Pictures of Clear Creek


I borrowed my mom's camera and got a few shots of Clear Creek when I went out hiking this afternoon after work. I won't post too many, but I wanted to share what I get to experience ANY DAY I LIKE, because I am SO LUCKY to live here.

Above is Clear Creek itself, taken from the little bridge next to the parking lot. A lot of people just come here to let their kids play in the creek and have a picnic lunch nearby.

I stopped here because I saw the hugest king snake I've ever seen in my whole life, but sadly I couldn't get a picture of it before it slithered away. I would swear it was four feet long, but let's assume I was overestimating due to its being moving and me being shocked at the size of a snake the length of oh, I don't know, a VW Beetle, and we'll say it was maybe three feet long. Anyway, I took a picture of the slope I'd just struggled up, but I don't think you can really tell how steep it was. It was darn steep, believe me. And I wasn't even at the top of the ridge at that point. I only had to rest once on the way up, although I do admit I was puffing like a steam engine.

And here's six people on horses. I am very jealous of these people, whoever they are. This picture was taken at the top of the ridge, on a track used by rangers, which is why it looks more like a wagon track than a trail.

After that, I started down the White Pine trail, which I typically refer to as the Squashed Frog trail since the first time I hiked it, I almost stepped in a very large, very dead frog. That sort of thing stays with you. White Pine trail comes down off the ridge on its other side, then loops around and meets Clear Creek again, whereupon it turns into Lower Clear Creek Trail. It gets greener and greener as it goes along, with wild oats and periwinkle blooming by the sides of the trail.

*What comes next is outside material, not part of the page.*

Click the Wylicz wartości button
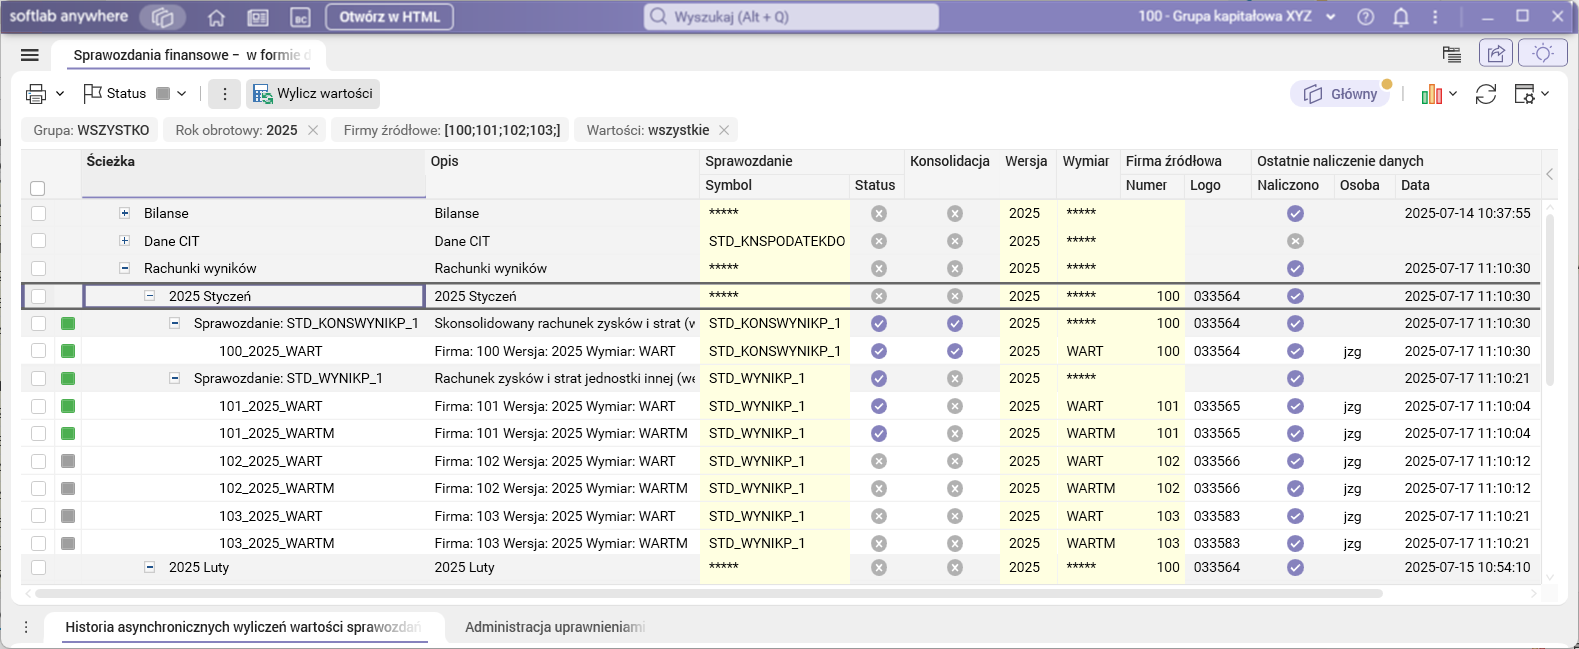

I think the road to Rivendell looks sort of like this.

9 comments:

Jameson T. Caine said...

Wow. That's absolutely beautiful. Now I am even more jealous. I'd have to drive a half hour at the very least to find some place to hike.

K.C. Shaw said...

I'm really lucky to live here, seriously. You can always come visit. :)

The Margin Wight said...

If you have not yet read it, you should take a look at Annie Dillard's Pilgrim at Tinker Creek. One of the best books written, says I.

Aaron Polson said...

Mr. Caine is jealous? I have to drive for hours for something like that. I love the land around here, I really do, but it isn't the best for woodsy hiking. Most of our trees are gnarly redbuds, stumpy cottonwoods, and brownish "evergreens".

Sigh.

K.C. Shaw said...

MW--Oh, Pilgrim at Tinker's Creek is one of my mom's favorite books! I know I've read it, but I think it's been at least a decade. I'll borrow Mom's copy and reread it. Thanks for the suggestion! :)

Aaron--I don't know, cottonwoods sound exotic to me because we don't have them here (I think). Of course, you can come visit too! Bring a cottonwood sapling for my garden. :)

Catherine J Gardner said...

Gorgeous pictures.

I have to admit though, I'm more of a 'is there a cafe and a coffee shop around the corner' girl.

Kevin 251 said...

Great photos, Kat -- and it's nice to see this area you've written about so often. Makes me want to start walking more, now that it's finally warming up around here...

Jamie Eyberg said...

Very nice pics. Looks like the timber preserve across the road from my house, only taller and with bigger snakes. We do have lots of horse riders around here though.

K.C. Shaw said...

Cate--The cafes and coffee shops are actually a half hour drive from where I live (mostly). I like them too. :)

Kevin--Oh, you ought to! Spring is perfect for getting out and roaming around lookin' at stuff.

Jamie--I bet you've got snakes just as big, you've just never seen them. (Although this snake I saw must have been, oh, fifteen feet long.)